● Task instructions
Reproduce only the lines starting with the line that contains "You are a computer-use" and continuing through the line that contains "pyautogui.click(x=248, y=838)", with both of those lines included.

● Provided material
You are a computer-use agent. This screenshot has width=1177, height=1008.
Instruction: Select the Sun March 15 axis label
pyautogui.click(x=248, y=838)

==

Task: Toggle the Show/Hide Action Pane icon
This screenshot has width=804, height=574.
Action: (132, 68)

● Answer in full
You are a computer-use agent. This screenshot has width=1177, height=1008.
Instruction: Select the Sun March 15 axis label
pyautogui.click(x=248, y=838)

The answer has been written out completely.